▶ [Text]
■ ■ ■ ■ ■ ■ ■

Transcription

Introduction

This guide explains the overall process for executing speech transcription with Limecraft Flow.

The outline of the process is as follows:

  1. Upload audiovisual media clips into the Limecraft Flow platform such that they are available for enrichment by processes such as transcription or subtitling;

  2. Start the automated transcription workflow on one or more clips in the platform;

  3. Follow-up the status of the transcription workflow until completion before requesting the results;

  4. Retrieve the transcript now attached to the transcribed media clips;

  5. Optionally customize the transcription process with the use of custom dictionaries and text alignment.

In addition to these, steps, we also describe the statuses a clip can have regarding transcription, to aid in automated workflows and to guide the Limecraft Flow UI to properly display externally modified transcripts. To close off this chapter, we also list the API call to update a transcript from a third party system.

Upload audiovisual media clips into the Limecraft Flow platform

Before transcription workflows can be run, audiovisual material needs to be uploaded to the Limecraft platform. Both media with audio and video or audio-only clips can be uploaded and processed for speech transcription.

The various ways of creating clips are described in its dedicated documentation section.

Start the automated transcription workflow

Once a clip has been ingested successfully, it can be used for further enrichment, including transcription.

Starting the speech transcription workflow is done using this call:

POST /production/{prId}/mo/{moId}/service/transcript

Start a transcription generation process and use a specific engine depending on the body of the query.

■ ■ ■ ■ ■ ■ ■

▶ [Dataset section]
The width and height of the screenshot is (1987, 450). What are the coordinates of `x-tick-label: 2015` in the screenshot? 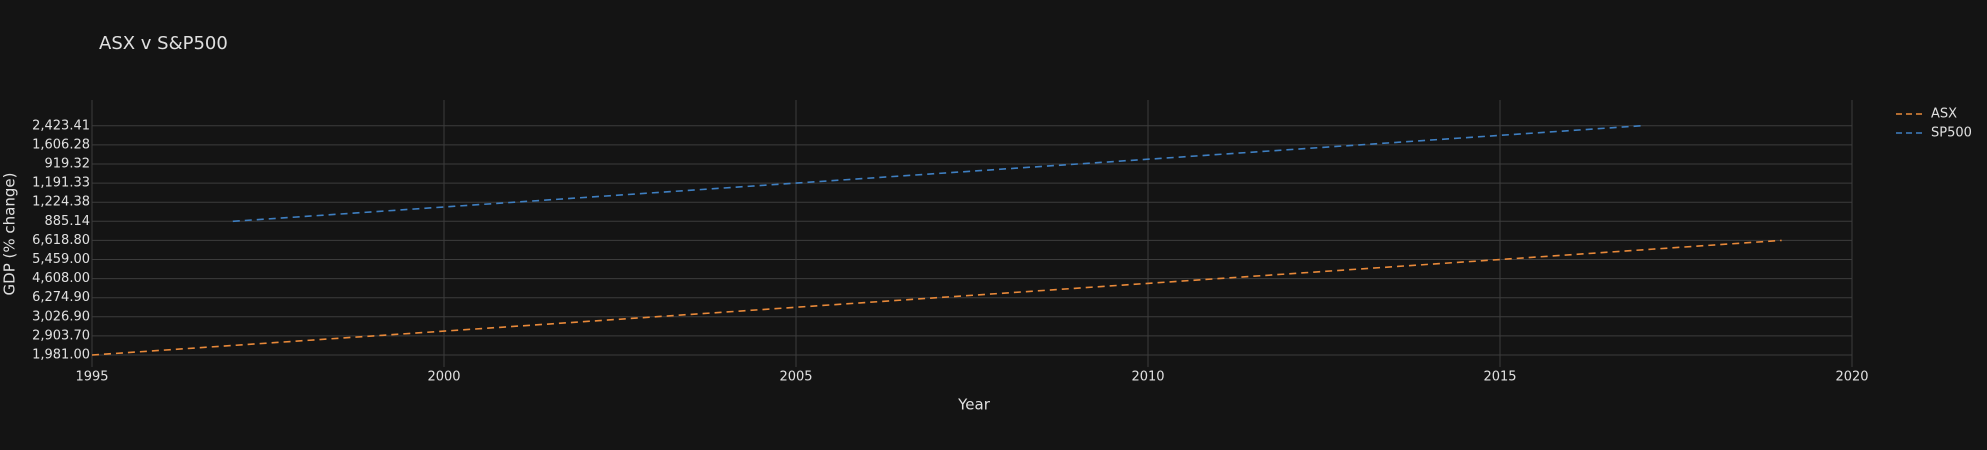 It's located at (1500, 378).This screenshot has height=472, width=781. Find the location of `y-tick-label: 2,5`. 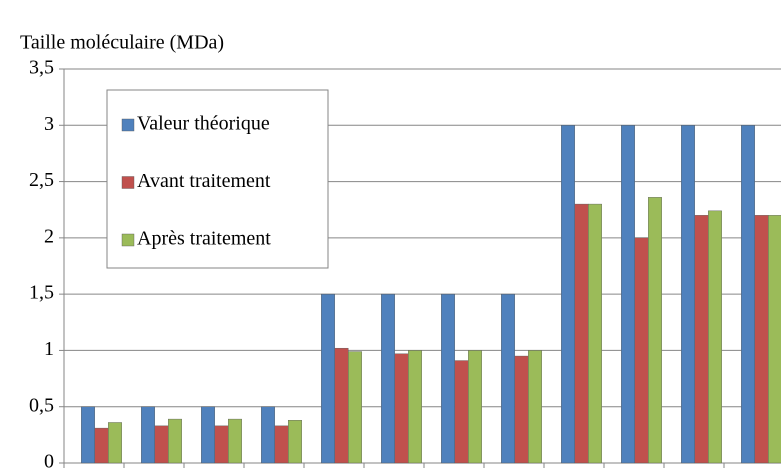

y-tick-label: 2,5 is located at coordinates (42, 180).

■ ■ ■ ■ ■ ■ ■

▶ [Questions to answer]
A - List the five steps of the process outlined in the transcription guide above.
B - Please carry on the transcription guide above from its last sentence.

▶ [Responses for each task]
A -
1. Upload audiovisual media clips into the Limecraft Flow platform so they are available for enrichment, such as transcription or subtitling.
2. Start the automated transcription workflow on one or more clips in the platform.
3. Follow up on the status of the transcription workflow until it is complete before requesting the results.
4. Retrieve the transcript now attached to the transcribed media clips.
5. Optionally, customize the transcription process with custom dictionaries and text alignment.

B -
Details
Description

If nothing is stated, production-defined one will be used.

Parameters
Path Parameters
Name Description Required Type

prId

ID of the production.

Long

moId

ID of the media object.

Long

Body Parameters
Name Description Required Type

TranscriptRequest

Transcript request object.

TranscriptRequest

TranscriptRequest

Field Name Required Type Description Format

align

Boolean

Run transcription in alignment mode, in which the alignInput will become the transcript.

alignInput

String

Text to use for transcription alignment.

dictionaryId

Long

Id of the dictionary to use during transcription.

int64

language

String

Language code to use for transcription. The code has to be supported by the speechEngine.

numberOfSpeakers

Long

How many speakers are expected. Usage depends on the speechEngine.

int64

redo

Boolean

Run again, even if the workflow already ran in this context.

redoSingleTask

Boolean

skipActiveWorkflowTest

Boolean

speechEngine

String

Which speech engine should be used for transcription.

Enum: VOLDEMORT, KALDI, VOLDEMORT2, VOLDEMORT3, VOLDEMORT4, VOLDEMORT5,

subtitle

Boolean

After the transcript is generated, also create a Subtitle annotation from it.

subtitlePresetId

String

When subtitle is true, create subtitles using this subtitle preset.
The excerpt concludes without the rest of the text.